── RECORDS SHOWN

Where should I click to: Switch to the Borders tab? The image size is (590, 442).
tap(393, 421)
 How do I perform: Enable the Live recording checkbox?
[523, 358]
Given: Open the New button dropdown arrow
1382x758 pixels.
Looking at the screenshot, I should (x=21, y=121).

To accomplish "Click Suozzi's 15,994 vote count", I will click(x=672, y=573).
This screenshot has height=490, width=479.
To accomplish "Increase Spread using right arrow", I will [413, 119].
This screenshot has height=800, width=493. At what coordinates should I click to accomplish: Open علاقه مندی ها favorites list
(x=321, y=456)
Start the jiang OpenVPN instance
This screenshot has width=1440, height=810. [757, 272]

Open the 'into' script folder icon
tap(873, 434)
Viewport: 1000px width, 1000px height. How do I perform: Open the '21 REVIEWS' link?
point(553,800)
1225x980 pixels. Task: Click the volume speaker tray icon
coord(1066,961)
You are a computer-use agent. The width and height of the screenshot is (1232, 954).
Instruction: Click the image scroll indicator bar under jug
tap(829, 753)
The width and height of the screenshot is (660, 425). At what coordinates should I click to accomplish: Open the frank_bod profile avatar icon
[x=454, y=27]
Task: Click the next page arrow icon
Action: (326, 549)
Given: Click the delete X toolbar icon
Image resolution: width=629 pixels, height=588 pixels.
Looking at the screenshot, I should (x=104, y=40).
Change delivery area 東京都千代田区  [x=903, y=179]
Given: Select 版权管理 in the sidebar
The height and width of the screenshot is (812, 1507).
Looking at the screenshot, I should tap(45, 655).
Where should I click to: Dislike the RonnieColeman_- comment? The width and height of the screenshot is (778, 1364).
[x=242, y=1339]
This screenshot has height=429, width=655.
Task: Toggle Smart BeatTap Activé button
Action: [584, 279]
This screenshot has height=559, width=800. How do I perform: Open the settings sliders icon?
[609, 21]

────

> **DIRECTIONS**
Print out all of the records above, word for word.

> **WRITTEN ANSWER**
Where should I click to: Switch to the Borders tab? The image size is (590, 442).
tap(393, 421)
 How do I perform: Enable the Live recording checkbox?
[523, 358]
Given: Open the New button dropdown arrow
1382x758 pixels.
Looking at the screenshot, I should (x=21, y=121).

To accomplish "Click Suozzi's 15,994 vote count", I will click(x=672, y=573).
This screenshot has height=490, width=479.
To accomplish "Increase Spread using right arrow", I will [413, 119].
This screenshot has height=800, width=493. At what coordinates should I click to accomplish: Open علاقه مندی ها favorites list
(x=321, y=456)
Start the jiang OpenVPN instance
This screenshot has width=1440, height=810. [757, 272]

Open the 'into' script folder icon
tap(873, 434)
Viewport: 1000px width, 1000px height. How do I perform: Open the '21 REVIEWS' link?
point(553,800)
1225x980 pixels. Task: Click the volume speaker tray icon
coord(1066,961)
You are a computer-use agent. The width and height of the screenshot is (1232, 954).
Instruction: Click the image scroll indicator bar under jug
tap(829, 753)
The width and height of the screenshot is (660, 425). At what coordinates should I click to accomplish: Open the frank_bod profile avatar icon
[x=454, y=27]
Task: Click the next page arrow icon
Action: (326, 549)
Given: Click the delete X toolbar icon
Image resolution: width=629 pixels, height=588 pixels.
Looking at the screenshot, I should (x=104, y=40).
Change delivery area 東京都千代田区  [x=903, y=179]
Given: Select 版权管理 in the sidebar
The height and width of the screenshot is (812, 1507).
Looking at the screenshot, I should tap(45, 655).
Where should I click to: Dislike the RonnieColeman_- comment? The width and height of the screenshot is (778, 1364).
[x=242, y=1339]
This screenshot has height=429, width=655.
Task: Toggle Smart BeatTap Activé button
Action: [584, 279]
This screenshot has height=559, width=800. How do I perform: Open the settings sliders icon?
[609, 21]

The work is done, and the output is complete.